Turhallı’ya göre, Haşdi Şabi üzerinden Irak ve Suriye’de kalıcı toprak hakimiyeti kurmak isteyen ve bu gücünü kaybetmek istemeyen İran’ın, Kerkük’te son dönemde yaşanan olaylarda büyük payı var:
“Resmi olarak atanmış vali olan Irak ordusu şehre hakim görünüyor ama gerçekte durum böyle değil. Kerkük aslında İran’ın işgali altındadır, İran işgali altındadır. İran, Haşdi Şabi Türkmenlerinden oluşan milis güçlerine hakim olmuştur. 2017’den beri de Haşdi Şabi Şiileri orada. Yani Kerkük’te devlet yerine paramiliter güçler hakim olmaya başladı.

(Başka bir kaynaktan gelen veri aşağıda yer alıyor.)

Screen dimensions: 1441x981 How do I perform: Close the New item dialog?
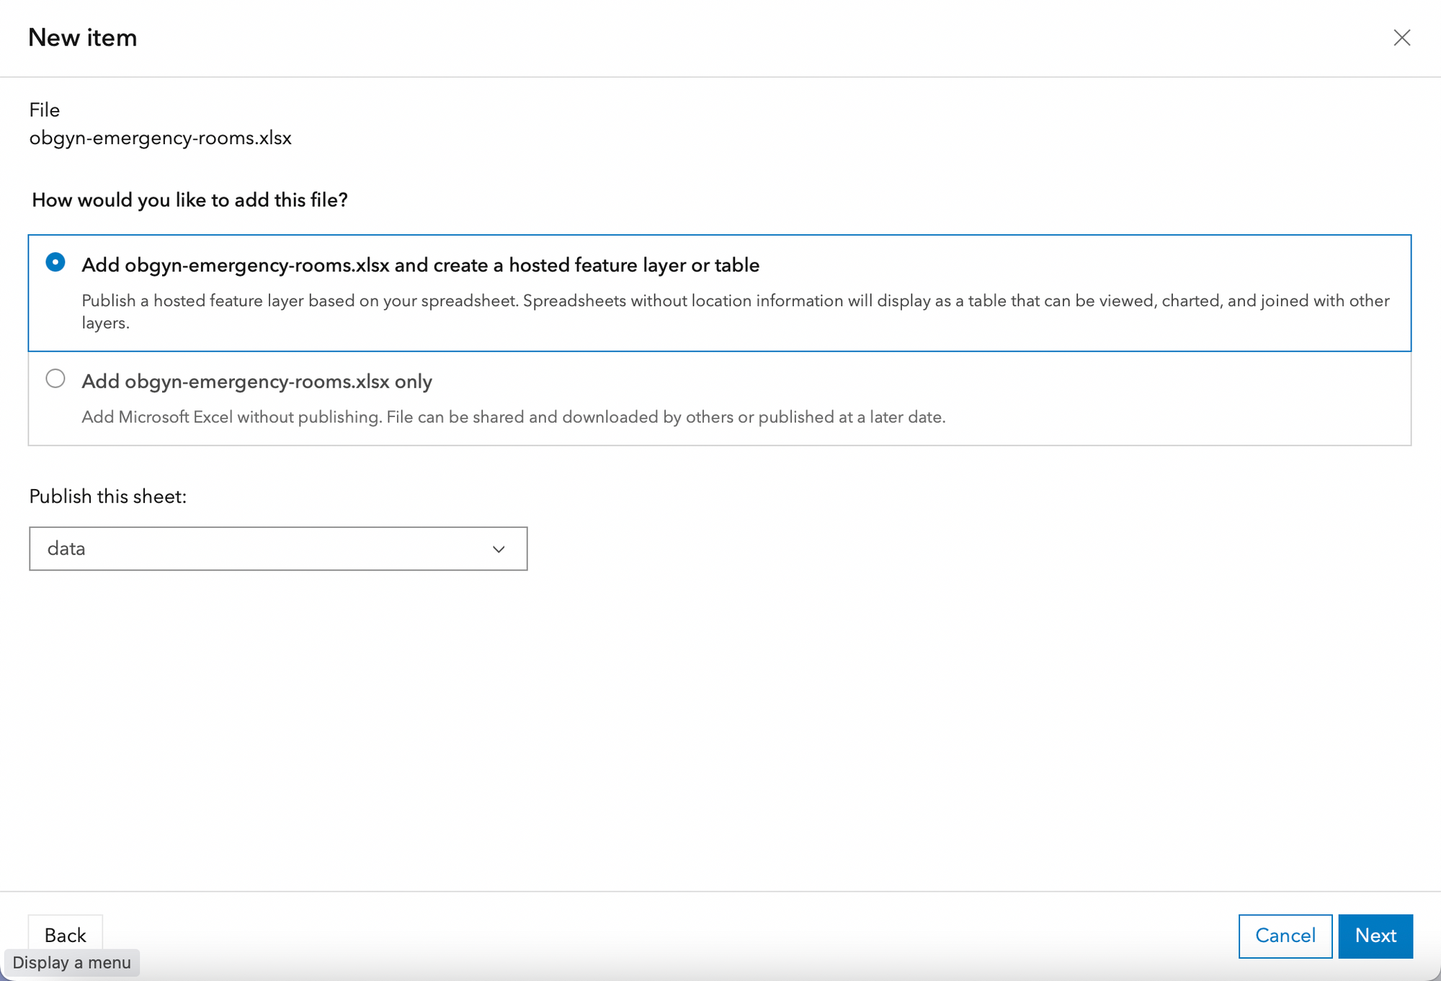(x=1401, y=37)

“Bu gerilimin temel nedenlerinden biri Aralık ayında yapılacak seçimlerde Kürtlerin sayısal üstünlük elde etmesidir. Bu kesin kabul ediliyor ve eğer öyleyse Kerkük Valisi çoğunluğu kazanan gruptan atanacak. “
Kerkük’te bu günlere nasıl geldik?
Kerkük, Irak’ta en fazla petrol rezervine sahip ikinci şehirdir. Baas Partisi döneminde kentte Araplaştırma politikası uygulanmış, bu politikadan Kürtler ve Türkmenler zarar görmüştü.
ABD’nin 2003 yılında Irak’ı işgal etmesinden sonra Kürtler Kerkük’e dönmeye başladı ve kentteki nüfuzları arttı.
Irak Anayasası’nın 140. maddesinde “tartışmalı bölge” olarak görülen Kerkük’ün geleceği konusunda referandum yapılması öngörülüyordu.
Söz konusu yazıya göre, Saddam Hüseyin döneminde kentten zorla sürülen Kerkük halkı evlerine dönecek ve kentte nüfus sayımı yapılacaktı.
Ancak 25 Eylül 2017’de yapılan bağımsızlık referandumunun ardından Iraklı Kürtler Kerkük’te askeri ve siyasi güçlerini kaybetti. Kentin kontrolü Irak ordusu ve Haşdi Şabi milislerine geçti.
Şehrin idaresi de Irak merkezi hükümetine devredildi. Hükümet, Irak’ın güçlü Sünni Arap aşiretlerinden Cuburi aşiretinden Rakan Cuburi’yi kayyum vali olarak atadı.
Kürtlerin çekilmesiyle birlikte 16 Ekim 2017’de Irak ordusu ve Haşdi Şabi güçleri Kerkük’e girerek KDP’ye ait binayı boşaltarak binayı Harekat Komutanlığı Karargahı olarak kullanmaya başladı.